María Isabel Mijares: Spain's First Lady Of Wine

The medieval granary in Castilla-La Mancha's Campo de Criptana, Don Quixote's legendary windmill country southeast of Madrid, was packed all the way up to its sixteenth-century roof beams as María Isabel Mijares accepted Wine Up's "Person of the Year" award. Joaquín Parra, director of the digital Wine Up guide, was choked with emotion as he made the presentation to a woman he described as "a pioneer in a world that has traditionally been guilty of a certain machista bias" just 48 hours before International Women's Day.

"I am proud to receive this honor," began Mijares, "and you won't hear me say that I'm not, or that these things don't mean much to me, because they do. False modesty and legitimate pride don't get along with each other very well, so I always say, and mean it, that I get great satisfaction and pride from every one of the distinctions and honors that have been awarded to me." (There are over 150 on Ms. Mijares's résumé.)

"I am proud to be just one more worker in the great world of wine and want to always remind everyone that good wines come from grapes that have been produced through the hard work and passion of many fine people. It is especially satisfying to receive this honor here in the Valdepeñas winegrowing region, which is very dear to me."

"By the way," confessed the freshly crowned Person of the Year, "I am not much of a feminist; I believe that men are a delicious and necessary evil."

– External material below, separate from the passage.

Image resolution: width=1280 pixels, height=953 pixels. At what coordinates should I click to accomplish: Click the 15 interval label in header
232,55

María Isabel Mijares, a legend in Spain's wine world, completed her studies in chemistry at the University of Madrid in the 1950s before receiving a French government scholarship in 1967 to study in Bordeaux with the famous Émile Peynaud (1912-2004), known as "the father of modern oenology." ("At the time I had a choice between going into perfume and wine; I think I made the right choice.")

Peynaud's "sensorial analysis" and Ms. Mijares's training in chemistry proved to be a potent combination: "Chemistry has been a great help to me in understanding the phenomena that take place between the birth and death of a wine. My analysis has been more exact and this has allowed me to understand wines in greater depth."

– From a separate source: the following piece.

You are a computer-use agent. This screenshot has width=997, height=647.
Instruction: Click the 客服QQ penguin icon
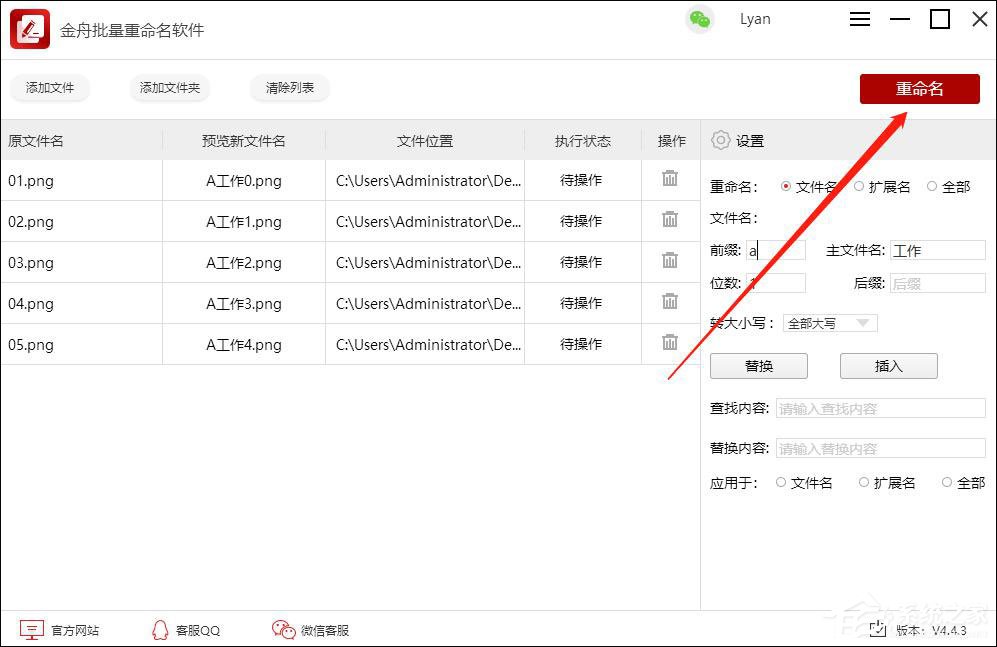coord(160,630)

I first met Maria Isabel Mijares some twenty years ago when her agro-alimentary consultancy Equipo TEAM organized a press trip around the Iberian Peninsula for journalists from all over the world. Australians, Japanese, Britons, Canadians and one lone Connecticut Yankee had the good fortune to travel from Chinchón to Ciudad Real to Sevilla and Gijón in northwest Spain by air, land and sea to become familiarized with Spain's National Paradores and their renewed dedication to top gastronomy and autochthonous food products.

Equipo TEAM, which initially sounded to me like some redundant Spanglish branding effort, was much smarter than I understood: TEAM is the acronym for Técnicas Enológicas y Alimentarias Mijares.

Queried about the future of wine, Mijares, like all wine growers and oenologists, goes directly to the issue of climate change as a determining factor in the oenology of the twenty-first century.

"This is the most controversial question there is: As a result of global warming, wines are beginning to have more sugar and a higher level of alcohol. The consumer wants less alcohol; the consumer wants to be able to have a second and third glass of wine without getting roaring drunk or developing a splitting headache. Lowering the alcoholic level in wine is not always easy using traditional methods, unless you resort to partial de-alcoholization, which is a very controversial subject."

"What the consumer wants is the whole product, the whole experience. A wine is not better because it is more powerful; what a wine needs to have is balance in its composition, balance between the alcohol, the acidity, the body, the personality, el paso de boca, or length...that's what counts."